■ Brano da leggere
* * * * *

L’esigenza di sostituire i “locali disadattati e angusti” dell’ufficio postale di piazza Teatini con una nuova sede più consona, risale al 1906 ma è solo all’alba del 1926 che il Ministero delle Comunicazioni decide di affidare l’incarico ad Angiolo Mazzoni, ingegnere del Servizio Lavori e Costruzione delle Ferrovie dello Stato, senza bandire alcun concorso.
L’imposizione “romana” si rivela decisamente sgradita all’élite ferrarese che si coalizza intorno alla figura del nuovo podestà di Ferrara, Renzo Ravenna, grande amico del quadrumviro Italo Balbo.

* * * * *

■ Richiesta 1
Riassumi in due frasi il brano sulla nuova sede dell'ufficio postale di piazza Teatini, per favore.
Il brano e le voci hanno origini diverse.

* * * * *

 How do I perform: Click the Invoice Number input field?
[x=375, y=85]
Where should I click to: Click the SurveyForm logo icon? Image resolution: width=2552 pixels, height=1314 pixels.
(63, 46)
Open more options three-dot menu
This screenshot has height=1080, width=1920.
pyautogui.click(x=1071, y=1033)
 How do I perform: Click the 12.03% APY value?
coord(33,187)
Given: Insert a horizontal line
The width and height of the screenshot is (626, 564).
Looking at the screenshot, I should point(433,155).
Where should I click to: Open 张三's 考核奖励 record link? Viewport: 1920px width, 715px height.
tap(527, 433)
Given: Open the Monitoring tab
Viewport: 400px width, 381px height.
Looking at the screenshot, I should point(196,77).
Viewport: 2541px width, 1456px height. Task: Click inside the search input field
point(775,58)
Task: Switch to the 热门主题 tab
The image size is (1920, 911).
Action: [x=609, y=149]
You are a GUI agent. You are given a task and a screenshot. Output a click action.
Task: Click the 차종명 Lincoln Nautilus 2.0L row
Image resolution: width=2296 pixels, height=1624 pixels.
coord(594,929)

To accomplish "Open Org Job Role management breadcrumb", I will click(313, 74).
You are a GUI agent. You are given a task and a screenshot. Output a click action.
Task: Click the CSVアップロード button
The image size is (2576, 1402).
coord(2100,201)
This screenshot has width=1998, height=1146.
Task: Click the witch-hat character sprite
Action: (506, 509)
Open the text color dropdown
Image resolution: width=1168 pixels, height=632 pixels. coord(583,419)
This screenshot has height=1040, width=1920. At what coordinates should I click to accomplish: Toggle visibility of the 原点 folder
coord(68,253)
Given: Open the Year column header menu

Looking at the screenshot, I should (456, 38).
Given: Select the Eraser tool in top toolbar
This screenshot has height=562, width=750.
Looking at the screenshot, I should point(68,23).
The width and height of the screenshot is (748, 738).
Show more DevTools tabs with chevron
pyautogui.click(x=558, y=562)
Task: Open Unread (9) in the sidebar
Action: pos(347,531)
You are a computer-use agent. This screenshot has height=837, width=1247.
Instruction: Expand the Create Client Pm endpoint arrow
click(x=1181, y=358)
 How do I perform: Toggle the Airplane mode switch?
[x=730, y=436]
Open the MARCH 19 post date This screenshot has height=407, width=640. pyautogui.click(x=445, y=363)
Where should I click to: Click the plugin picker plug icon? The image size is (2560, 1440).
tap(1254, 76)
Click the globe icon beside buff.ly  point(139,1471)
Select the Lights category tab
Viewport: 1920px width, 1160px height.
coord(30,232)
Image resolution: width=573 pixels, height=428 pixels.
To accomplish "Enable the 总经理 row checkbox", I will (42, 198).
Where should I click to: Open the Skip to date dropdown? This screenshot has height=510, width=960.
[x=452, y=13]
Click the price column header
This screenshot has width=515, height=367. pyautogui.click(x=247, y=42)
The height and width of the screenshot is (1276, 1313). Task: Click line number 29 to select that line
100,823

* * * * *

■ Richiesta 2
Trasforma in un elenco numerato le righe delle voci, partendo dall'inizio delle voci e arrivando alla riga che contiene "Looking at the screenshot, I should point(433,155).", entrambe incluse. Tralascia le righe vuote.

■ Soluzione 1
L'esigenza di sostituire i locali dell'ufficio postale di piazza Teatini con una nuova sede risaliva al 1906, ma solo all'inizio del 1926 il Ministero delle Comunicazioni affidò l'incarico ad Angiolo Mazzoni, senza bandire alcun concorso. Questa imposizione "romana" risultò sgradita all'élite ferrarese, che si coalizzò intorno al nuovo podestà Renzo Ravenna, grande amico di Italo Balbo.

■ Soluzione 2
1.  How do I perform: Click the Invoice Number input field?
2. [x=375, y=85]
3. Where should I click to: Click the SurveyForm logo icon? Image resolution: width=2552 pixels, height=1314 pixels.
4. (63, 46)
5. Open more options three-dot menu
6. This screenshot has height=1080, width=1920.
7. pyautogui.click(x=1071, y=1033)
8.  How do I perform: Click the 12.03% APY value?
9. coord(33,187)
10. Given: Insert a horizontal line
11. The width and height of the screenshot is (626, 564).
12. Looking at the screenshot, I should point(433,155).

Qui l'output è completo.